Il a été transporté dans un fourgon de police jusqu'à l'aéroport de Katmandou, où il devait prendre l'avion pour la France.
"Le gouvernement du Népal veut le renvoyer dès que possible. Sobhraj le veut aussi", a précisé son avocat, Gopal Shiwakoti Chintan, qui lui a pris un billet sur Qatar Airways, partant à 18 h (12 h 15 GMT). "L'ambassade de France lui apporte son document de voyage", a-t-il ajouté.
Le tueur en série devait initialement être libéré jeudi mais à cause de problèmes logistiques et juridiques, sa libération a été retardée d'un jour.
Avant l'annonce de son transfèrement, le ministère français des Affaires étrangères avait de son côté fait savoir que la France l'accueillerait si une demande d'extradition lui était "notifiée". Dans ce cas, "la France serait tenue d'y faire droit puisque Charles Sobhraj est un ressortissant français", avait expliqué une porte-parole de ce ministère.
Quarante ans de prison
Citoyen français d'origine vietnamienne et indienne, Charles Sobhraj a commencé à parcourir le monde au début des années 1970 et s'est retrouvé dans la capitale thaïlandaise, Bangkok. Se faisant passer pour un négociant en pierres précieuses, il se liait d'amitié avec ses victimes, souvent des routards occidentaux sur la piste des hippies des années 1970, avant de les droguer, de les voler et de les assassiner. "Il méprisait les routards, de pauvres jeunes drogués. Lui se voyait en héros criminel", confiait en 2021 à l'AFP la journaliste australienne Julie Clarke, qui l'a interviewé.
Surnommé le "tueur au bikini", cet homme suave et sophistiqué a été lié à plus de 20 meurtres.
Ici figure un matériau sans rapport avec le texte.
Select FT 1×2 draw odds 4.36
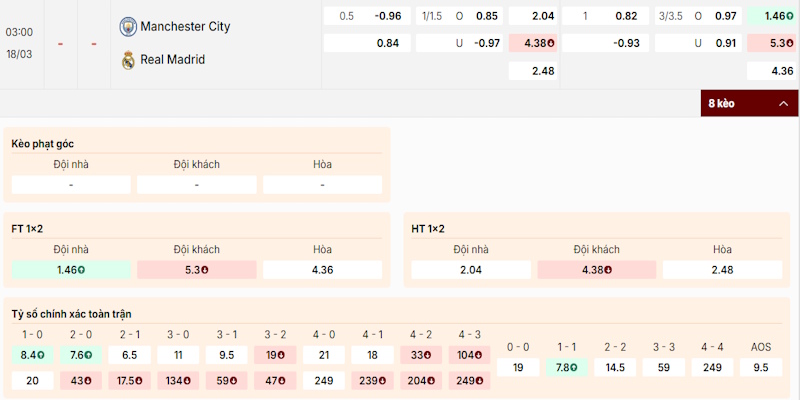 click(x=322, y=270)
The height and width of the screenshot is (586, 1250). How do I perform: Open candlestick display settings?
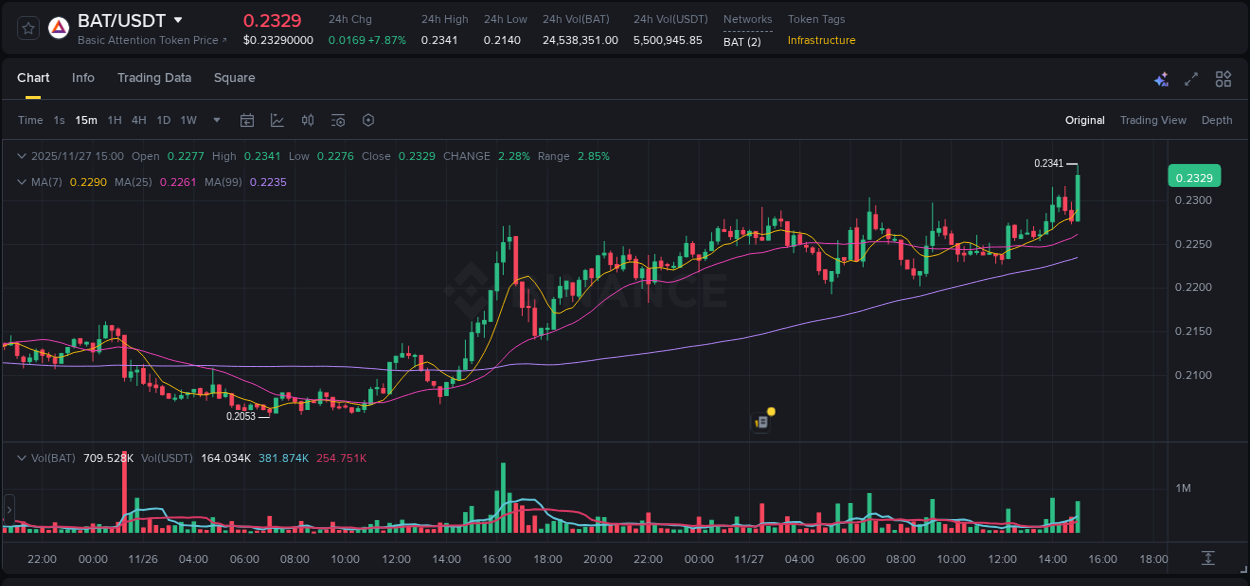307,119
L'autre surnom de Charles Sobhraj, "Le Serpent", lui vient de sa capacité à prendre d'autres identités pour échapper à la justice. Il est devenu le titre d'une série à succès réalisée par la BBC et Netflix qui s'inspire de sa vie.
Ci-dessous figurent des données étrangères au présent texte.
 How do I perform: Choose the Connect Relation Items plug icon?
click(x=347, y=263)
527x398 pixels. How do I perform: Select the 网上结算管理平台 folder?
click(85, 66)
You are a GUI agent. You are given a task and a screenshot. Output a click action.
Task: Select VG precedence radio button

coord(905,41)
Arrêté en Inde en 1976, il a passé 21 ans derrière les barreaux, avant de réussir à s'enfuir brièvement en 1986 après avoir drogué les gardiens de prison. Il a finalement été recapturé dans l'Etat indien du Goa.
Libéré en 1997, il s'est retiré à Paris mais a refait surface en 2003 au Népal, où il a été repéré dans le quartier touristique de Katmandou et arrêté.
L'année suivante, un tribunal l'a condamné à la prison à vie pour l'assassinat en 1975 de la touriste américaine Connie Jo Bronzich. Dix ans plus tard, il a aussi été reconnu coupable du meurtre du compagnon canadien de cette jeune femme.
Nadine Gires, une Française qui vivait dans le même immeuble que Charles Sobhraj à Bangkok, a dit à l'AFP l'année dernière qu'elle avait trouvé au départ que c'était un personnage "cultivé" et impressionnant. Mais en fin de compte, "il n'était pas seulement un escroc, un séducteur, un voleur de touristes, mais un meurtrier diabolique".